MAPK signaling is a master regulator of oogenesis during reproductive aging.

The success of human reproduction is highly dependent on maternal age. The main reasons for age-related infertility include reduced ovarian reserve and decreased oocyte quality due to meiotic segregations failures, a major contributor to aneuploidy. This results in fewer pregnancies and increased occurrence of birth defects. C. elegans is an excellent model to study how oocyte quality is regulated during aging. Unlike mammals, in the adult worm all oogonial stages are present, from the stem cells to the mature oocyte.
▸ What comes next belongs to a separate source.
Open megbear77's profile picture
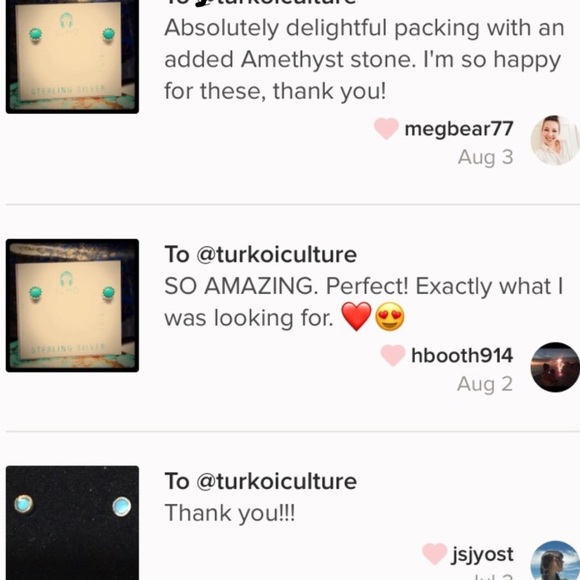 pos(555,140)
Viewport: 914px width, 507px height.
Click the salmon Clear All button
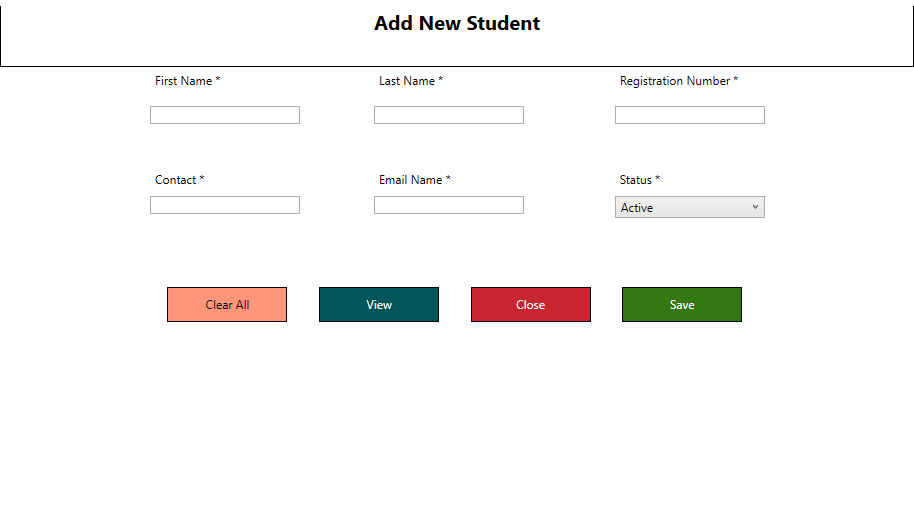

Moreover, oocytes in the worm show, after several days of arrest, defects similar to those found in human oocytes arrested for decades. However, factors that specifically control germline aging remain to be deciphered. Here we show that functions involving oogenesis progression and meiotic chromosome dynamics are altered with age. Germlines of older animals presents (1)impaired meiotic progression as shown by nuclei that progressed from a premeiotic appearance to an early pachytene appearance, (2)defects in double-strand break repair as well as in crossover formation and (3)early disassembly of the synaptonemal complex. Our previous results pointed toward the MAPK signaling pathway as a master regulator of oogenesis. Indeed, we observed a deregulation of this pathway in the germline of aged worms as indicated by a change in the oogonial stages in which the MAPK terminal member ERK/MPK1 is phosphorylated. We further demonstrate that reducing MAPK signaling at specific stages delays reproductive aging by maintaining oocyte and germline quality. Our study opens possibilities for improving oocyte quality by pharmacologically manipulating MAPK signaling.